Pastor Otto Hueschen was blessed to have the opportunity to unite his daughter, Magdalena, and the man who taught at his Lutheran school in marriage. The event occurred on this date in 1909. The groom was named Louis Luepke, or as the Germans would say, Lehrer Louis Luepke. Around here, these surnames would be pronounced Hee-shen and Lip-key. For a little more background on this story, you can read another post titled, Pastor’s Wife Gives Birth on Two Christmas Eves.
Let’s backtrack a little. Magdalena Hueschen was born on May 21, 1884 in Drake, Missouri, a rural area between Washington and Jefferson City, Missouri. Rev. Hueschen was the pastor at St. John Lutheran Church in Drake. Here is a photo of that church as it looks today.
In 1892, Pastor Hueschen became the minister at Grace Lutheran Church in Uniontown, Missouri. He served that congregation until 1926. We have this fairly early photograph of Magdalena.
This photo of the rather large Hueschen family was taken probably sometime around 1903-1904. Magdalena is standing in the back on the far right.
Meanwhile, on August 20, 1886, Louis Luepke was born in Bonduel, Wisconsin. He was the son of Wilhelm and Wilhelmine (Brusewitz) Luepke. Louis went on to become a Lutheran teacher, and in 1907, he took a position at Grace Lutheran Church in Uniontown. That leads us up to June 27, 1909 when Louis married Magdalena. This is the record for this marriage as we find it in the church books of Grace Lutheran.
One of the witnesses for this wedding was Rufus Schneider, who was a Lutheran teacher in Wittenberg at the time. Here is the Luepke/Hueshcen marriage license.
This is the wedding photograph for this couple.

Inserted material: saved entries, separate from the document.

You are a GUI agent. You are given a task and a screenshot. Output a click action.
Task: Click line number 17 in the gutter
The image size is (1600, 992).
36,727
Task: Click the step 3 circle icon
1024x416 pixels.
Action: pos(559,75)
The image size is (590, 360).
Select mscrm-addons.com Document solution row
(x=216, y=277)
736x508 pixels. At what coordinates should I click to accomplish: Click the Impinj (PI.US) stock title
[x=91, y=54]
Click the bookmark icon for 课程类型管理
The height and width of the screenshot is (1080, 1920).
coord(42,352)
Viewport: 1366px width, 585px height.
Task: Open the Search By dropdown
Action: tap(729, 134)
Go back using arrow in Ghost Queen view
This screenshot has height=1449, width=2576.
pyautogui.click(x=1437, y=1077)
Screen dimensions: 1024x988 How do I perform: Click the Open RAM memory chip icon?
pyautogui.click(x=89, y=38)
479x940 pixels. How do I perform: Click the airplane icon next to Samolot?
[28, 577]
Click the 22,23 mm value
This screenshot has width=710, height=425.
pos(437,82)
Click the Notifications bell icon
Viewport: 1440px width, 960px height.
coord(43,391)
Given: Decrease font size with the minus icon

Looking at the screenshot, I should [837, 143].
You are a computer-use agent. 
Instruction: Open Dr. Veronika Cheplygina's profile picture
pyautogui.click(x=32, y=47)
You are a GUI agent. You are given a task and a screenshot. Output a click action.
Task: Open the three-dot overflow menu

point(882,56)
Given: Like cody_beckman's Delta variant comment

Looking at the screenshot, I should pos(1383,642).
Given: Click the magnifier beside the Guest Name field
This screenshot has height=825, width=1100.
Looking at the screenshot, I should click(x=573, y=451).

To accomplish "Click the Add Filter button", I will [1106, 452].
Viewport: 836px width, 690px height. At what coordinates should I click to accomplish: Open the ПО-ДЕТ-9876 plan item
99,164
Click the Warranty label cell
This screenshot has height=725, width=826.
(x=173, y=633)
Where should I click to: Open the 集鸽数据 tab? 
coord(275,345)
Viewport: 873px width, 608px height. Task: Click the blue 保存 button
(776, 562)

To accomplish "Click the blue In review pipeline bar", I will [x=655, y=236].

I have two photographs to show of Lehrer Luepke and his classes while he was a teacher in Uniontown.
The school building in these photos was built in 1906, right before Teacher Luepke arrived in Uniontown. Here is a photo of this 1906 school next to the church building.
This 1910 census entry for Uniontown shows the Luepkes and the Hueschens listed next to one another.
In 1916, Louis moved back closer to his Wisconsin roots and became a teacher in Fond du Lac, Wisconsin. His World War I draft registration documents this fact.
The 1920 census also shows this family living in Wisconsin. By this time, there were four children in the family. One more child would be added in 1921.
In the 1930 census, the Luepke family can be found in Fort Wayne, Indiana where Louis is still a teacher. His World War II draft card states that he was teaching at Concordia Lutheran School.
Two of the Luepke’s daughters married full-time church workers and a son, Eldor Luepke, became a Lutheran teacher and principal. Folks familiar with St. Louis schools should recognize the name of Eldor Luepke as being the long-time principal of Salem Lutheran School in Afton, Missouri.
This family photo was taken later in the lives of Louis and Magdalena. Eldor is standing in the back on the right wearing glasses.
Magdalena died in 1958; Louis died in 1959. Here are their Indiana death certificates.
Here is Magdalena’s obituary.
And here is Louis’s obituary.
Louis and Magdalena are buried together in the Lindenwood Cemetery in Fort Wayne, Indiana. Here is the gravestone.
Three of Eldor Luepke’s children, Carol, Joyce, and Jim, also became Lutheran teachers. My thanks go out to Carol for supplying some of the photographs that were used in this story. By the way, Carol is also the wife of my wife’s brother. We often call ourselves “outlaws” in that family.